Scarface is Based on Infamous American Gangster Al Capone. How Much of it is True?

Written by Oliver Stone and adapted for the screen by Brian De Palma, ‘Scarface’ is unarguably one of the best gangster films that have come out of Hollywood. The film revolves around the erratic Cuban refugee Tony Montana (Al Pacino) who, upon reaching America, takes a job at a food joint in Miami and climbs his way to becoming an influential drug lord. While the film received a mixed reception upon its release in 1983, shunned by many due to the violence and alcoholism prevalent in the film, it has certainly aged well and is now considered to be one of the most iconic Hollywood films ever made.

There are heaps of cocaine, lots of slang, rival gang leaders threatening people with chainsaws, and bloody massacres that spare no one. But the cherry on top is surely an adequately volatile and expressionless Al Pacino. However, if you are asking whether the character of Tony Montana is based on an actual mafia boss, we have you insured.

Is Scarface Based on a True Story?

‘Scarface’ is partially based on a true story. The present crime drama was an adaptation of the 1932 film called ‘Scarface: The Shame of The Nation.’ The classic Hollywood-era film, helmed by prolific director Howard Hawks, was in turn partially taken from the eponymous novel by Armitage Trail. Ben Hecht, who penned the stories for ‘It’s A Wonderful World’ and Alfred Hitchcock’s ‘Notorious,’ wrote the screenplay of the film.

The novel, the viewers will be astonished to know, is loosely based on the life of infamous American gangster Al Capone. “Scarface” was, in fact, the nickname of notorious drug lord Al Capone. Pacino happened to go to a screening of the original film at the iconic Tiffany Theater of Sunset Boulevard, and he instantly fell in love with it. He gave the idea of a remake to producer Martin Bregman, and together, they began to work on the story. Sidney Lumet joined the production as director.
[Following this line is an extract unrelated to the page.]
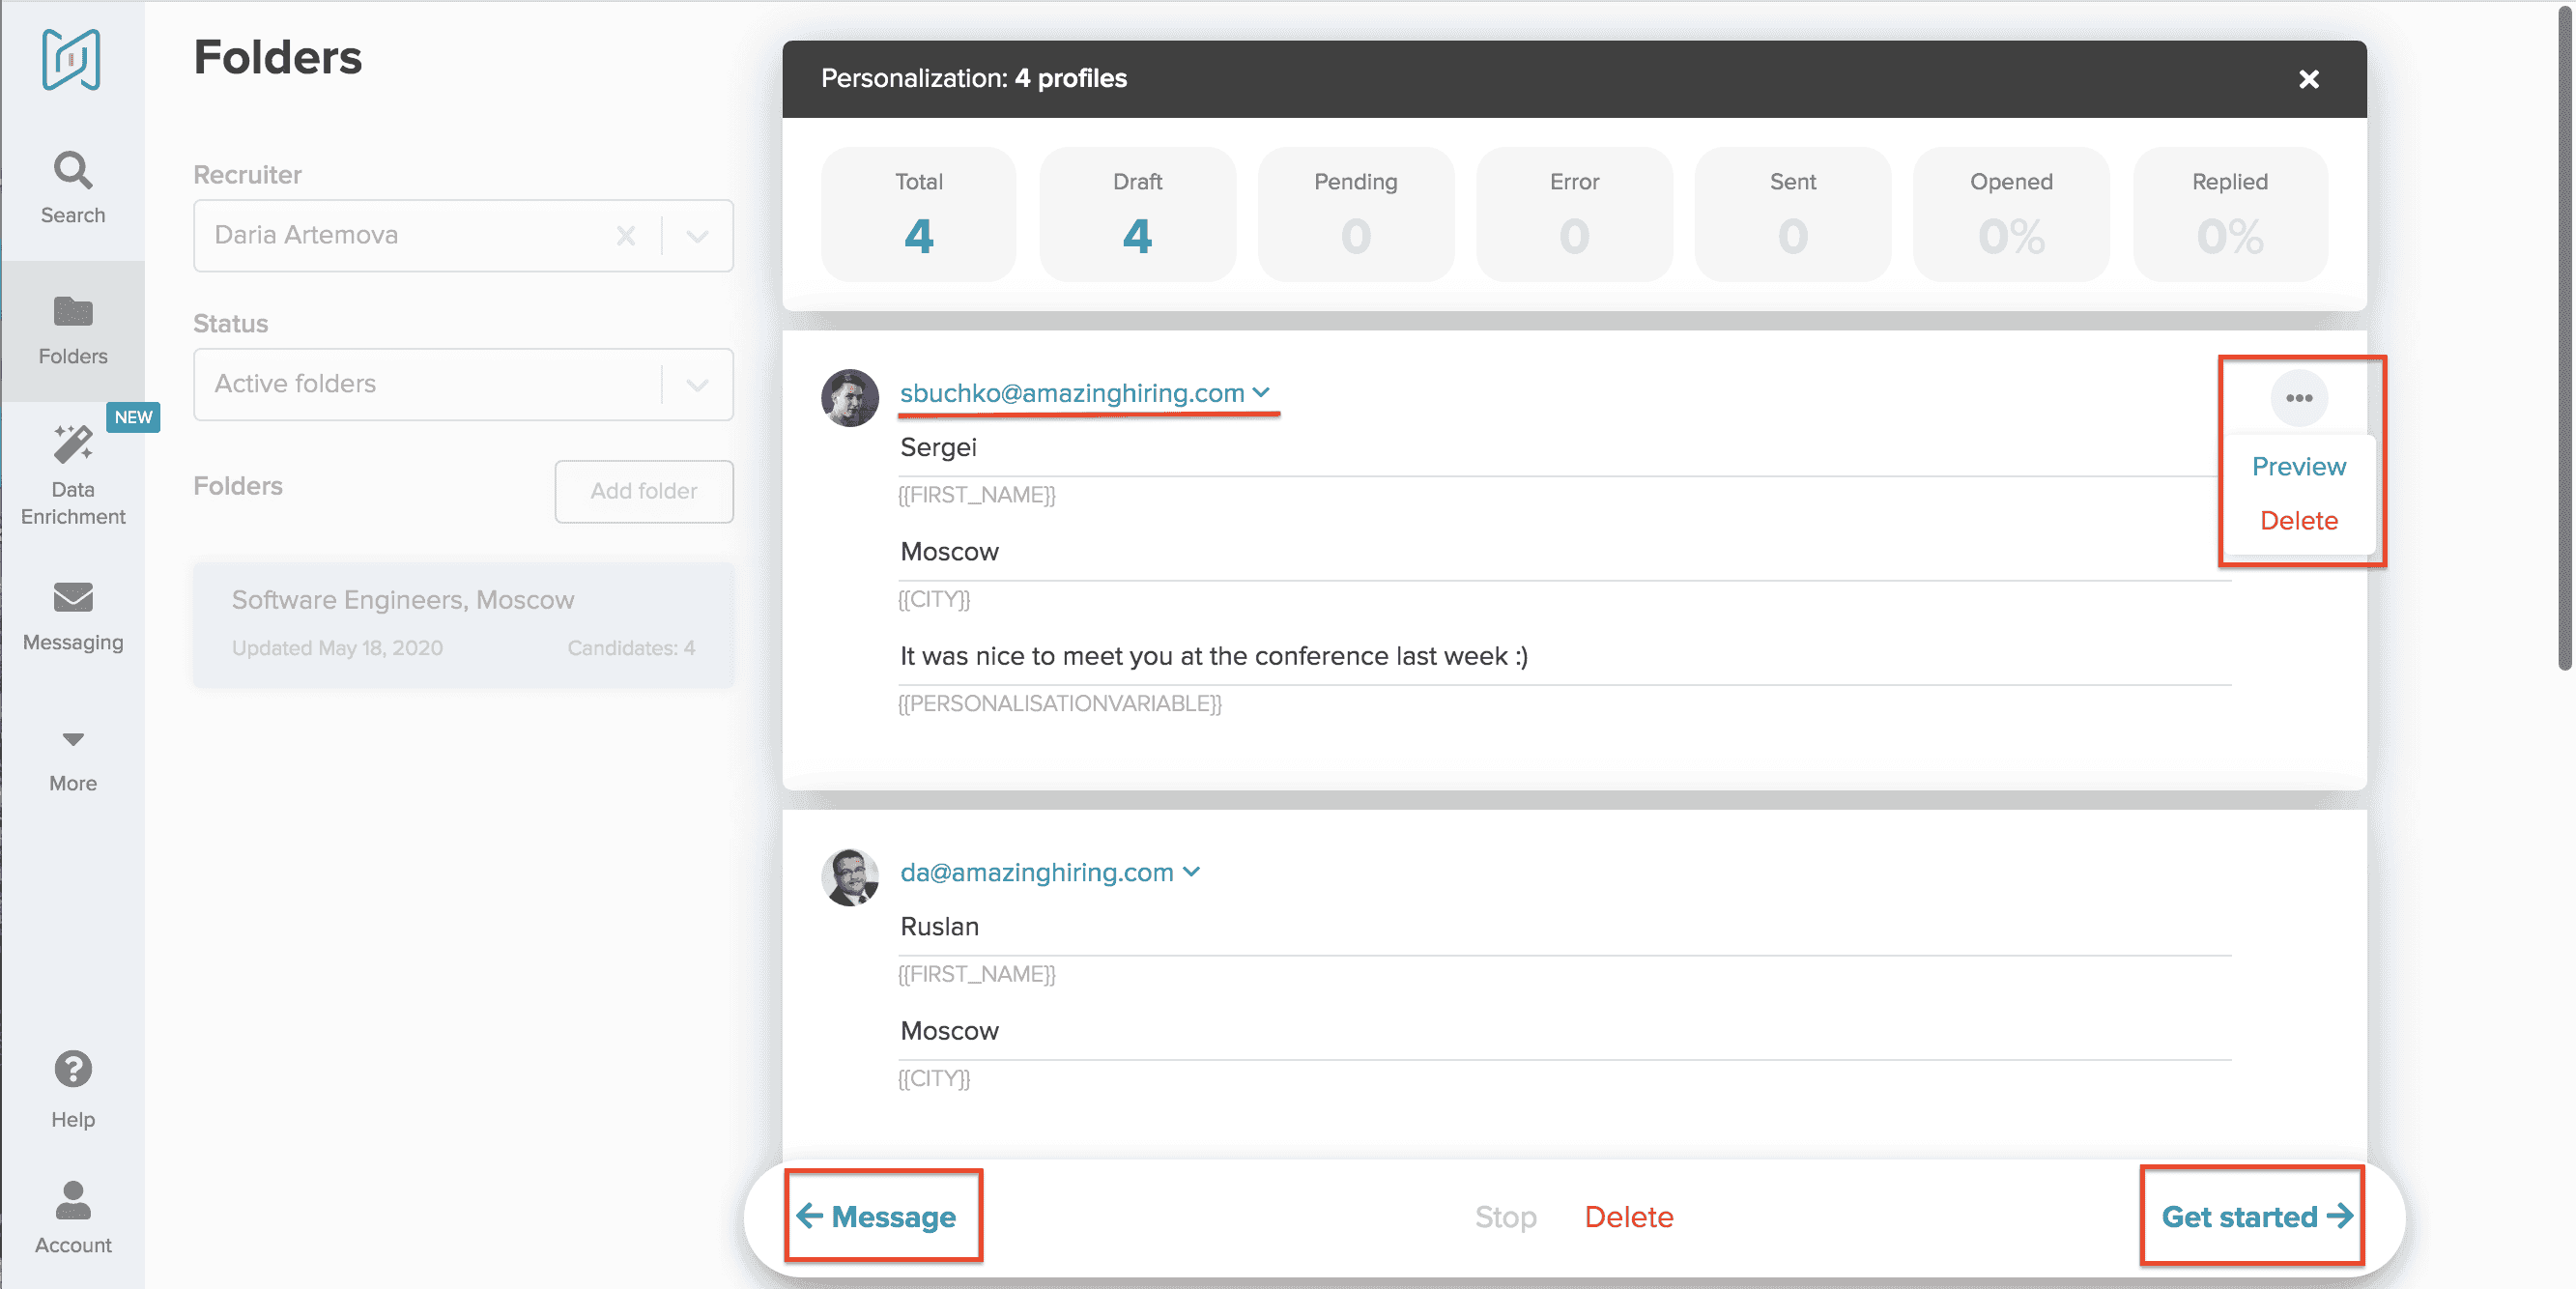
Task: Expand the Recruiter dropdown arrow
Action: (x=698, y=236)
Lumet and Pacino knew each other perfectly well due to their previous work in ‘Dog Day Afternoon,’ and in ‘Scarface,’ Pacino retains the psychotic rage of the Lumet film. However, despite Pacino’s unfaltering enthusiasm, Robert De Niro was initially offered the character of Tony Montana, but he turned it down. However, the role finally went to Al Pacino, and his hard-headed persona and Spanish accent are seemingly unmatchable.

However, Pacino was inspired not by any reel or real gangster but by Meryl Streep’s character in ‘Sophie’s Choice.’ Pacino initially thought to make a period piece retaining the mood and tone of the original film. However, he later realized the difficulty in creating a classic Hollywood ambiance in the 1980s and decided to modernize the story instead. He gave the character of Montana a Cuban makeover, directly relating it to the incident of the Mariel boatlift.

The Mariel boatlift, in question, was a large exodus wave where as many as 125,000 Cubans migrated to Florida. The event fuelled anger in the mind of other minority denizens who felt that Cuban refugees were being treated with extra care by the government, and many believe that these feelings exacerbated the violence seen during the McDuffie Riots of 1980.

Attuned with the political turbulence of his era, Lumet wanted to give the film an overarching anti-establishment narrative, but Bregman was not convinced. Creative differences between the two caused Lumet to drop out of the production, and Brian De Palma took his place. Already known for his high school horror drama ‘Carrie,’ De Palma was no new face in the industry. Even though he was not nearly as famous as Sidney Lumet at that time, the producer decided to have faith in him, and boy, did he deliver.

Oliver Stone (who bagged an Oscar for his 1978 screenplay ‘Midnight Express’) was asked to write the screenplay for the film, but he refused due to his distaste for the original film. However, after talking to Lumet, who gave him the idea of making a contemporary crime drama out of the old rags-to-riches gangster story, Stone accepted the offer and started researching the script. On his research, he came upon some interesting incidents, like the chainsaw scene that has been included in the film.

The film is about a drug lord, and it is imperative to say that Stone suffered from his own drug problems while working on the screenplay. He researched extensively, scuffling through crime records, information on the drug trade, and immigrant data. He said that there were too many Italian gangster movies, and evidently, ‘Scarface’ attempts to freshen things up. Stone did some freshening up too – unable to let go of his drug habits in America, he escaped to Paris to take care of his health and the script.

Image Credit: University of Illinois (Library)

If you are asking whether Montana is solely based on Capone, the answer is both yes and no. Both Al Capone and Tony Montana lived in mansions and drove Cadillacs. While both Al Capone and Tony Montana have been known as ruthless killers, some obvious differences need to be stated. Capone had been involved in gangs since he was a child, but the adult Tony Montana establishes his empire from scratch. While Capone was an Italian immigrant, the origin of Montana was Cuban. In the finality of events, while Tony dies spectacularly, Capone was sent to the infamous Alcatraz prison and finally died from a stroke and pneumonia.